Trump complains jury selection moving too fast in Manhattan hush money trial

NEW YORK — Former President Donald Trump complained Wednesday about jury selection in his Manhattan hush money case as the trial moves faster than expected toward opening statements.

After prosecutors and defense lawyers agreed on a surprisingly robust total of seven jurors in one day, Trump sought to tap the brakes on the process that seemed to be going remarkably smoothly.

The first former president to face a criminal trial said he should be allowed to reject as many jurors as he wants if he suspects the Manhattan residents aren’t going to give him a fair shake.

“I thought STRIKES were supposed to be “unlimited” when we were picking our jury?” Trump wrote on his social media site. “I was then told we only had 10, not nearly enough.”

He denounced Manhattan as the “2nd worst venue” for a trial, apparently comparing it with Washington, D.C., where he will face a separate federal election interference trial.

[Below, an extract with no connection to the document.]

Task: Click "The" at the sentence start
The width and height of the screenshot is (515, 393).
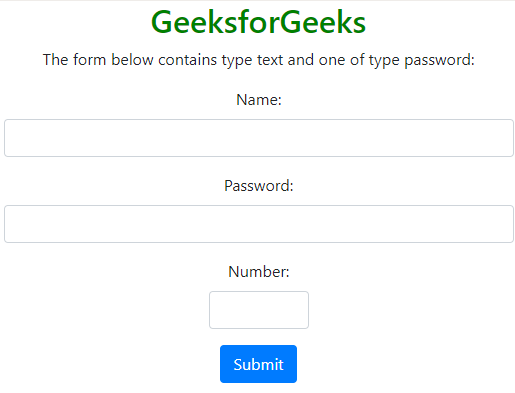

So far, Trump’s defense and prosecutors have each used six out of 10 allowed so-called strikes to dismiss jurors they suspect may be problematic for their side.

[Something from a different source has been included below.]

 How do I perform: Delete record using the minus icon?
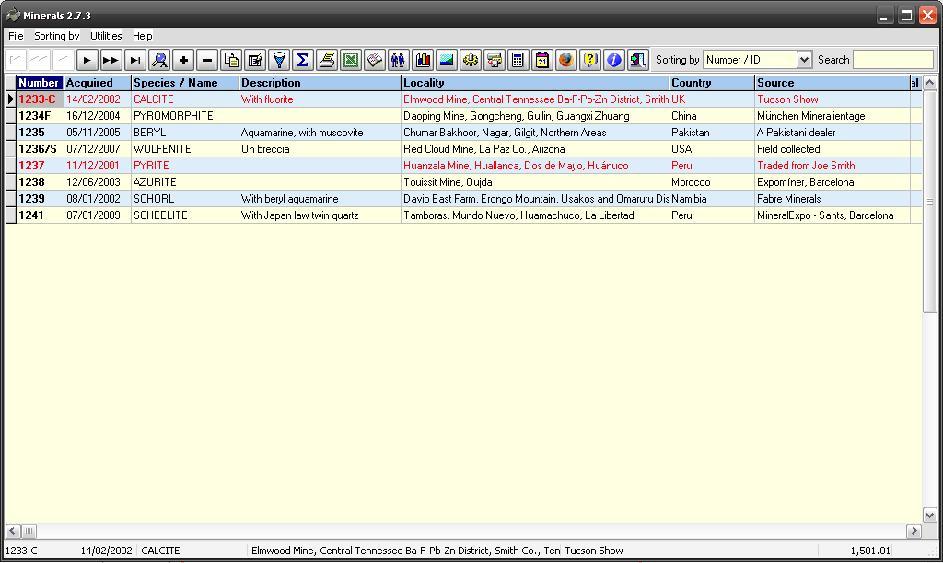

Trump and his supporters have complained for weeks that the Manhattan trial was unfair because it would take the presumptive Republican presidential nominee off the campaign trail for too long.

Now that Judge Juan Merchan appears to be shepherding the trial faster than expected, he has flip-flopped to complaining about it being a rush job.

“He’s rushing this trial, doing everything he can for the Democrats,” Trump told reporters late Tuesday.

Some legal analysts predicted it would take a couple of weeks or more to pick a jury in the case. Now it looks like they could finish this week, in time for the trial to kick off in earnest on Monday.